In a series of radio ads, the association also criticizes the lawmakers for accepting contributions from the oil and gas industry, suggesting that their inaction contributed to high gas prices.
"Be it at the gas pump, the pharmacy or in our courts, these politicians in Washington are putting corporate profits ahead of the health and well-being of their constituents," association spokeswoman Chris Mather said...
...Trial lawyers are considered one of the Democrats main base of financial support and especially oppose Republican efforts to place caps on lawsuit awards and to place limits on class action lawsuits.
Republicans singled out by the ads are Reps. Heather Wilson of New Mexico, Deborah Pryce of Ohio, Chris Chocola of Indiana, Charles Taylor of North Carolina and Don Sherwood of Pennsylvania, all of whom have been targeted by Democrats for defeat. Mather said the five have "voted repeatedly to restrict access to justice.."
>>>Capital Eye has more on Pryce and her oil connections:
...The liberal political group MoveOn.org launched national television advertisements in April as part of its “Oil-Free Congress” campaign, targeting four Republicans for taking contributions from the industry and for opposing bills that Democrats argue would have kept “Big Oil” in check. The ads, which ran in the lawmakers’ respective states, said the four were “caught red-handed” accepting money from energy companies. They compare Reps. Deborah Pryce (Ohio), Chris Chocola (Ind.), Nancy Johnson (Conn.) and Thelma Drake (Va.) to convicted lobbyist Jack Abramoff. Bill Zimmerman, president of Zimmerman & Markman, the agency that produced the ads, said they are meant to show that the Republicans have engendered a culture of corruption in this country....
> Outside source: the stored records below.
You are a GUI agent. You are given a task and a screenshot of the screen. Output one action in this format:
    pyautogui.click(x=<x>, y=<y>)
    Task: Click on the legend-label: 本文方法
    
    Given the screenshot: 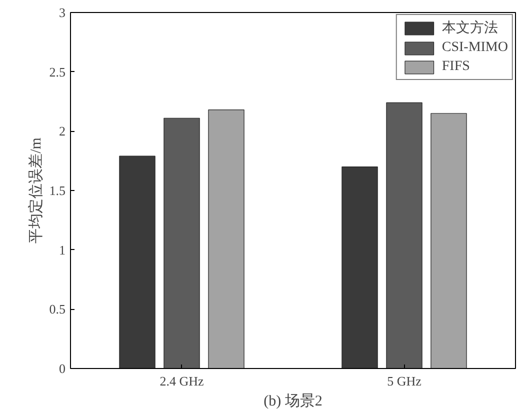 What is the action you would take?
    pyautogui.click(x=470, y=28)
>>>Sherrod Brown set the record straight, according to the The Enquirer. Here are some excerpts from the Enquirer article on what Brown and his campaign had to say about the attack ads by Republicans:
"The difference between me and Mike DeWine is that he supports tax breaks for the wealthiest Americans while I have voted 33 times for tax breaks for middle-income people," said Brown, outside the Avril & Bleh Meat Market on East Court Street downtown. He was holding a news conference with shop owner Lenny Bleh on energy costs....
...Brown's campaign staff rushed to release a nine-page response detailing Brown's support for college-tuition tax credits, ending the "marriage penalty," and the 2003 "Relief for Working Families" tax act.
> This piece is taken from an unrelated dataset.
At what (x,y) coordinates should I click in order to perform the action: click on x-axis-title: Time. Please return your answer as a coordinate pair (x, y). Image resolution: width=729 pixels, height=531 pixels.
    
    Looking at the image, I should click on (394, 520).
The response also cites DeWine's support for the Bush tax cuts, which, the Brown campaign said, gave nearly 60 percent of the tax cuts to the top 10 percent of taxpayers, while the bottom 60 percent got only 12.6 percent....
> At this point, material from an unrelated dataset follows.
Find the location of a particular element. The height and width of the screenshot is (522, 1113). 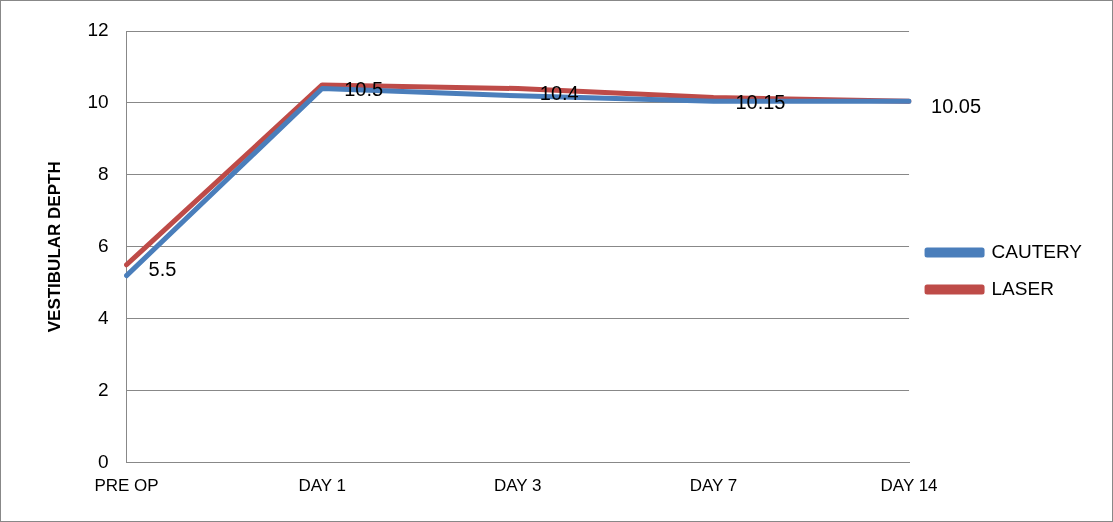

...In his campaign event in front of Bleh's meat shop, Brown argued that Republican energy policies have hurt small businesses and raised prices for consumers.
Bleh, a third-generation meatcutter who bought the meat shop eight years ago from the Avril family, which had operated it for more than 100 years, said that over the past year, his vendors have been adding a fuel surcharge to his orders, which increases the price he has to charge his customers.